┌─ SOURCE RECORDS

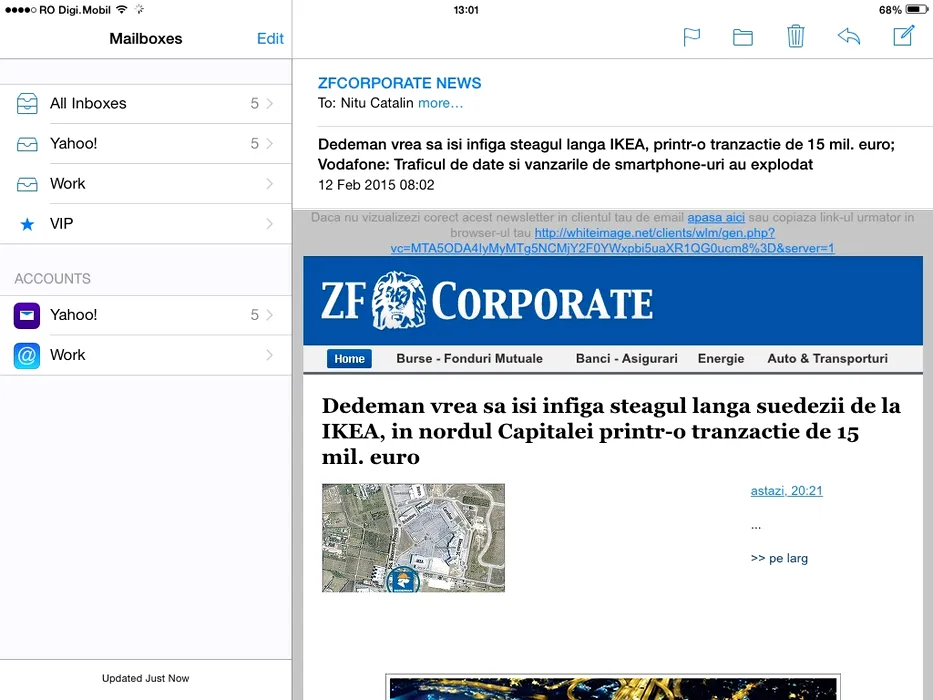
Task: Delete email with trash icon
Action: [795, 37]
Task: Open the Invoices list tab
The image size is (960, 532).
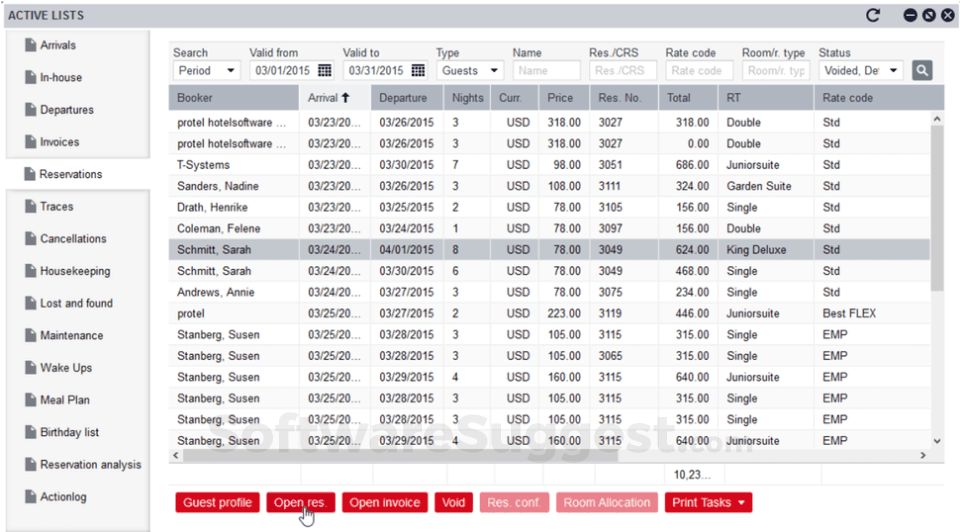Action: click(59, 142)
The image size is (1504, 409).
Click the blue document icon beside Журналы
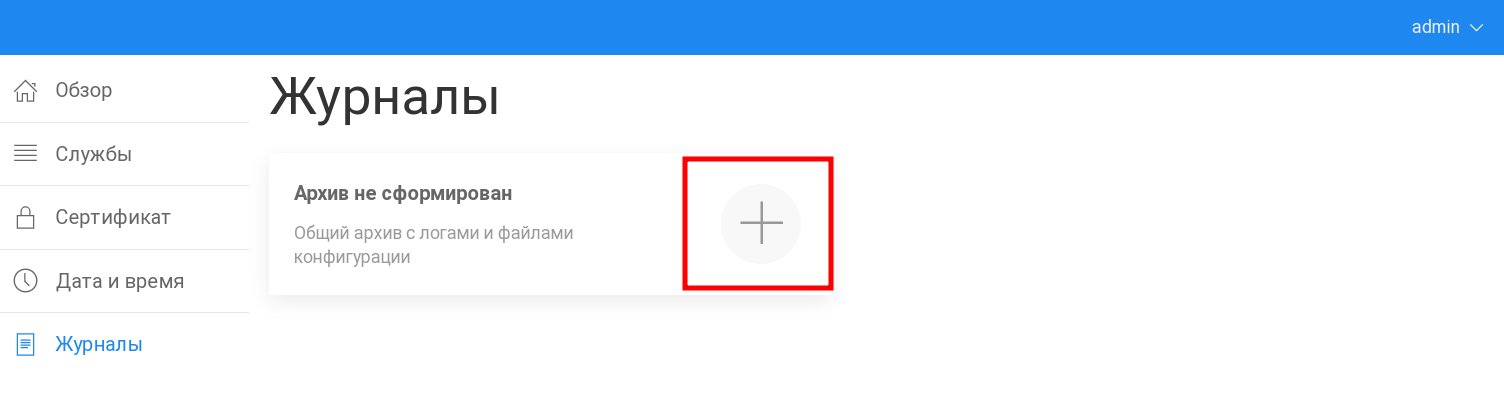[25, 344]

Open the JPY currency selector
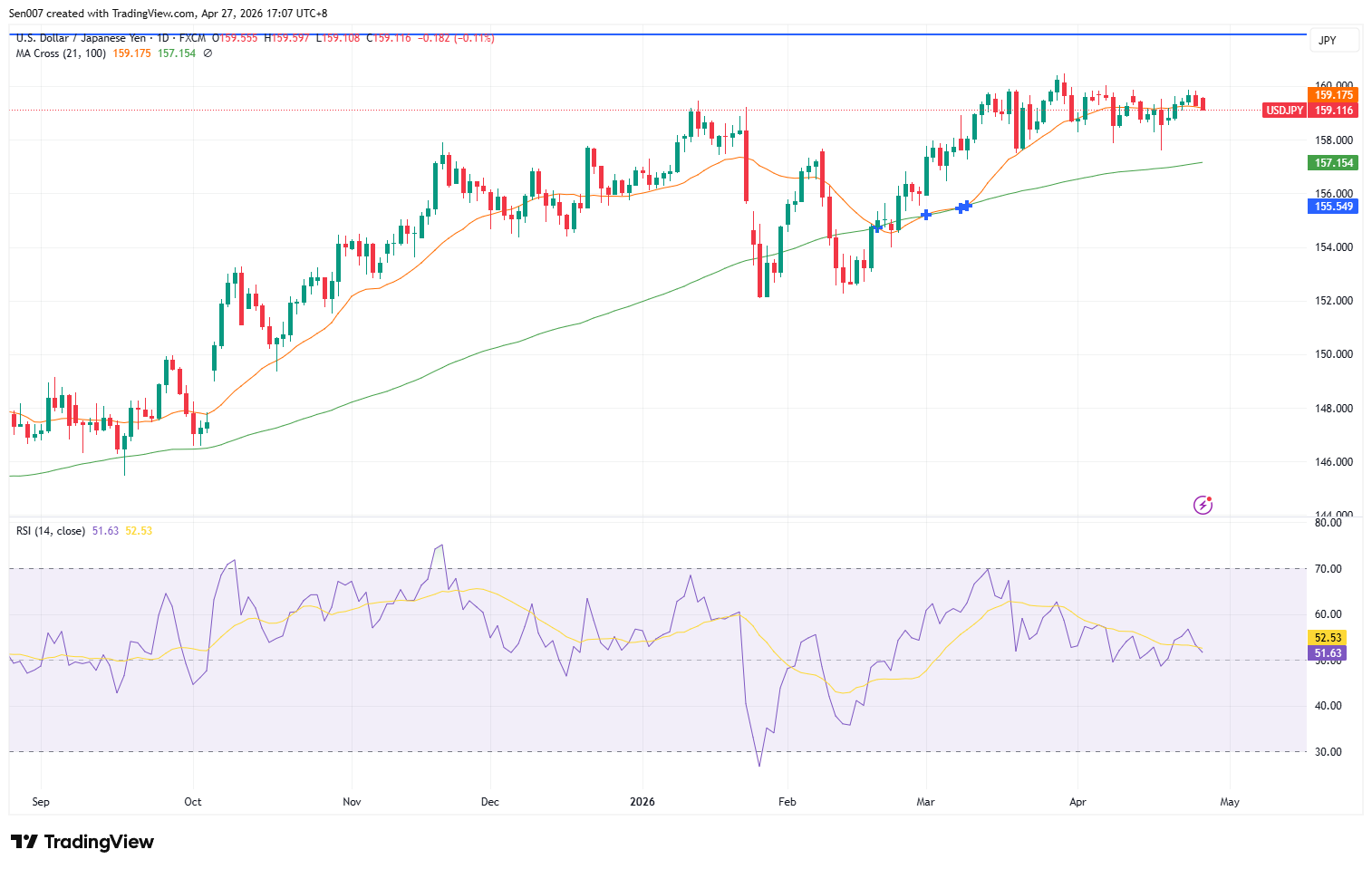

└─

THE TASK:
Starting at the line that holds "The image size is (1504, 409).", write out every remaining line of the material above exactly as it appears. Pictures should not be copied.

WRITTEN REPLY:
The image size is (1504, 409).
Click the blue document icon beside Журналы
[25, 344]

Open the JPY currency selector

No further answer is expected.